Oregon Lifts 17-Year Ban on Inclusionary Zoning

stone buildingTexas is known as the Lone Star State. Recently, it also became the lone state that prohibits mandatory inclusionary zoning (IZ), which allows local governments to require a percentage of affordable housing units to be included with new, market-rate developments.

Until earlier this month, the only other IZ holdout had been Oregon. But state lawmakers changed that by approving a four-bill housing package, ending Oregon’s 17-year-old ban on this affordable housing mandate.

“With this bill, we put the issue of inclusionary zoning to rest into the foreseeable future,” said Jon Chandler, CEO of the Oregon HBA, and one of the bill’s primary authors. “This will make just a small dent in housing affordability, but it helps to set the stage for a more comprehensive discussion around the core problem of supply and demand.”

To give it the best chance to succeed in Oregon, the authors of the bill were sure to include several sideboards, a few of which included:

  • IZ can only apply to multifamily buildings with at least 20 units.
  • Cities and counties can require no more than 20% of the units be reserved as affordable.
  • The threshold for “affordability” is set at 80% of the median family income (compared to a traditional threshold of 60%).

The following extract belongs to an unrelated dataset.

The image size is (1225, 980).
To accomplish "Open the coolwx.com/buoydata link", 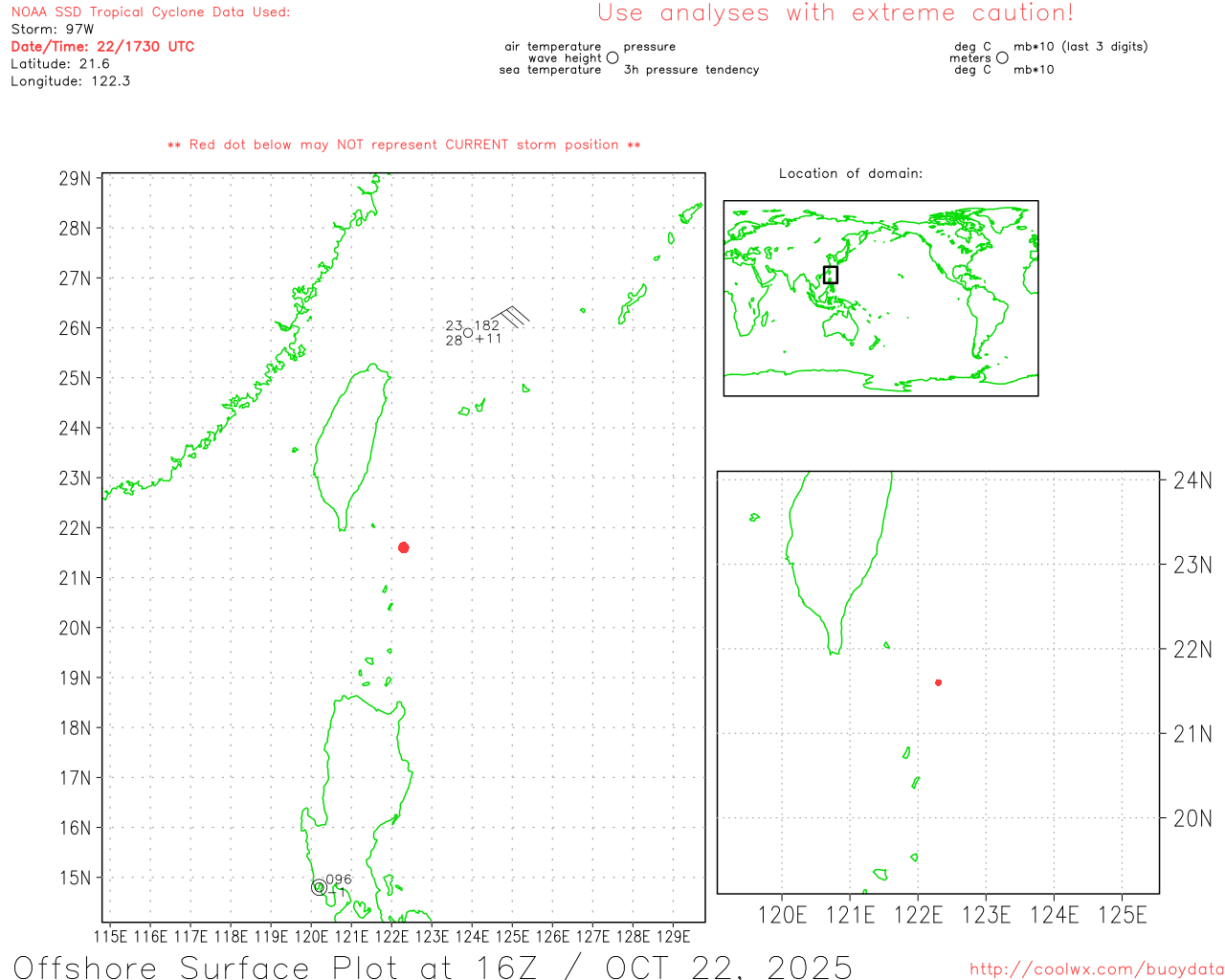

Why and How: Q&A with Jon Chandler

Taking a quick break from his OHBA duties, Chandler sat down with NAHBNow to discuss why the time had come for Oregon to allow inclusionary zoning and how the builders were able to reach a compromise with state lawmakers.

After nearly two decades of inclusionary zoning prohibition, what made this the right time?  

We’ve been fighting over mandatory inclusionary zoning for over 17 years. Every year, someone would bring a bill forward to overturn the prohibition, and every year, it’d be defeated. But in Oregon’s changing political climate, it was getting harder to kill with each legislative session. It was reaching a tipping point and we knew that eventually we’d lose, so this was the best time to cut a deal.

How did your members eventually come to an agreement on the proposal?

Sometimes fighting an issue and dying on principle is the right thing to do, but sometimes it might just mean you [don’t want] to think of an alternative. When we were putting this package together, we had many internal discussions with our members to hash out the details and allow everyone to voice their opinion. We all knew cutting a deal with the people who were against us was going to be challenging, but in the end, it was the right thing to do.

What was the approach in creating this package?

Our main point to legislators was that we can’t let the affordable housing issue get worse, because we really do have an affordable housing problem in Oregon. But in order to talk about the things that are truly causing the problems, the matter of inclusionary zoning had to be addressed because it had taken on a life of its own. So we focused on ensuring inclusionary zoning couldn’t be used in a malicious way.

What were the major obstacles in reaching an agreement with lawmakers?

We first had to help the House Speaker understand that we weren’t the problem. You can beat on us all day long, but we’re not going to build anything that’s going to lose money… at least, not on purpose. We told her that this was not an ideological argument. Philosophically, we aren’t opposed to inclusionary zoning; it’s the economics of it.

I told her if they were serious about doing something about affordable housing, then I’m in. But that means [legislators] will have to actually start talking tax policy, infrastructure, land supply, construction costs, local government mandates, and particularly, Oregon’s land use planning system.

How were you able to reason with the various housing activist groups?

I’m sure we were seen as a roadblock. We did our best to position ourselves as an asset to be used, not a problem to be solved. We worked with many moderate housing groups who understand the economics of building. But there were many whom we weren’t able to work with – the real “lefties” and “red hots” who wanted inclusionary zoning to apply to for-sale housing for people making 30% of the median income. We simply can’t do that – people in that category can’t qualify for a mortgage. But the “magical thinkers” couldn’t see that. Apparently they preferred to cover their ears and hum loudly.

How do you feel about the results?

It worked out better than I had hoped. From what I’ve seen and the studies I’ve read on the subject, inclusionary zoning doesn’t work well. But if it’s going to work at all, it’s going to work in urban, high-density areas. By extracting single-family projects, we see this as a huge win.


NAHB continues to conduct studies and gather examples from around the country of inclusionary zoning variations and alternatives. Many resources are available on nahb.org.